After moving to Bremerton, Richardson and his wife scouted the area for a good wings place and weren’t having much luck.
Then, serendipity struck.
“I made some wings and took ‘em to the mens’ meeting at the church and they were like, ‘Man, you should sell these,’” Richardson said. “And, (Hubbard) had already said he wanted to open a restaurant, so the rest is sort of history.”
Getting the tiny restaurant up and running, though, was a lot tougher than the pair ever expected. The small space they signed a lease for was advertised as restaurant ready, but was anything but. The entire space had to be gutted. Nearly everything — from gas lines, hot water, fire suppression, plumbing, some of the walls, you name it — had to be brought up to code.
“We thought they were picking on us,” Richardson said. “I thought they saw two young brothers come in here. I thought they were thinking we were putting together some sort of snack shack, so they were gonna run us through it. That’s what I thought. Come to find out, nothing was up to code, so I know there wasn’t some conspiracy.”

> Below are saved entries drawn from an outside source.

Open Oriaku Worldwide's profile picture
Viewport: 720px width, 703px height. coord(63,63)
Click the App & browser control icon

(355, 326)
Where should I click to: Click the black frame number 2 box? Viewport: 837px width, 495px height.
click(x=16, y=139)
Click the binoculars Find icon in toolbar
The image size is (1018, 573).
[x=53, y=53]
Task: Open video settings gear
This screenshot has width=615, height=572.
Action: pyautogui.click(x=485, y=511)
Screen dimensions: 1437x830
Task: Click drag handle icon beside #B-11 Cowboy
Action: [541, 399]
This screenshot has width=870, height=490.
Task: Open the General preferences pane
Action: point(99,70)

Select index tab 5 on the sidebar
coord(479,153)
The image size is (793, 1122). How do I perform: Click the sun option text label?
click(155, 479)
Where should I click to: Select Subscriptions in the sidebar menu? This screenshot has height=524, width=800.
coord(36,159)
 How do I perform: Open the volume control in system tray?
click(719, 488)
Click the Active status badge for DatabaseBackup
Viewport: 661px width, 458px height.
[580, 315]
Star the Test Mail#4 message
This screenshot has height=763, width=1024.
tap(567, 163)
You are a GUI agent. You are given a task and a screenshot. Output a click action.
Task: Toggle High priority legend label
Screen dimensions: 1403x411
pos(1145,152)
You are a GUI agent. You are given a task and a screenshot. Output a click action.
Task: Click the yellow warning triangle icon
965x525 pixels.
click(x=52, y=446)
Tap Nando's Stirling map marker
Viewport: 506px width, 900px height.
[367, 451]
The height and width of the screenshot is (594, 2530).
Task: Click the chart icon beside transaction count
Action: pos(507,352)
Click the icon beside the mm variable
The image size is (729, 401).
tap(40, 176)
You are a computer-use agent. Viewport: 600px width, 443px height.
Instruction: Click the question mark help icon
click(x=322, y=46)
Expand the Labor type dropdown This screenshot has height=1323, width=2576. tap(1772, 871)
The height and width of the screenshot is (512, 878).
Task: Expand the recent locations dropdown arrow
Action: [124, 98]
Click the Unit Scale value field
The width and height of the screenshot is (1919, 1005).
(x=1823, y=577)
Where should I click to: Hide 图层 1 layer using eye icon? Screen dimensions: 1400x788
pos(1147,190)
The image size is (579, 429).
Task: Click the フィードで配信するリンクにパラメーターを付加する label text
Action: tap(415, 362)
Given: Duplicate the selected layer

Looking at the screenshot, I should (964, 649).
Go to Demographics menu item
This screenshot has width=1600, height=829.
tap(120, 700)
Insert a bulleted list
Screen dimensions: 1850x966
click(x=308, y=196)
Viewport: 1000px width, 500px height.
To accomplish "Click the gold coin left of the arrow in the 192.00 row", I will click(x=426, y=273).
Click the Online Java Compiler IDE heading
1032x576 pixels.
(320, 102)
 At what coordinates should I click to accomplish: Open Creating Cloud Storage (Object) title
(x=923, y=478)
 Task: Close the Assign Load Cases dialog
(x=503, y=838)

Through it all, Hubbard and Richardson have stayed optimistic.
“I think they thought maybe that would be a little bit of a discouragement for us, but what it did was, it actually allowed us to build a relationship with them. Because what they wanted, we said okay, let’s get in here and get it done and let’s be reasonable with them.”
Not only that, but Hubbard and Richardson worked their tails off and got things done in record time.
“We did it in an amount of time that they could not have expected it to be done,” Richardson said. “We did not mess around. We called everybody we needed to call in. At that moment, we thought the blessing was the restaurant, but we came to find out the blessing was the lesson that we were being taught.”
One thing that both men knew coming in was that they only wanted to serve food that they would be willing to pay for and enjoy.
“(LaRue) and I, we eat out a lot and we eat in really good places,” Richardson said. “So, the way we’ve promised our food would have to be served is, it would have to be served the way we would eat it.”
They are also genuinely interested in learning customers’ names and building relationships.
“Because once you come through that door, you’re friends of ours,” Richardson said.
For Hubbard, it’s also about making people feel welcome and comfortable.
“We want people to say this is a place where we can go to eat and we’re comfortable, but we also want them to say this is a place to hang out,” Hubbard said.
“We don’t want anybody to think this is a soul food spot or a hip hop spot,” Richardson added. “This is sort of like a hot wings restaurant and a barbershop, except there isn’t anybody cutting hair here.”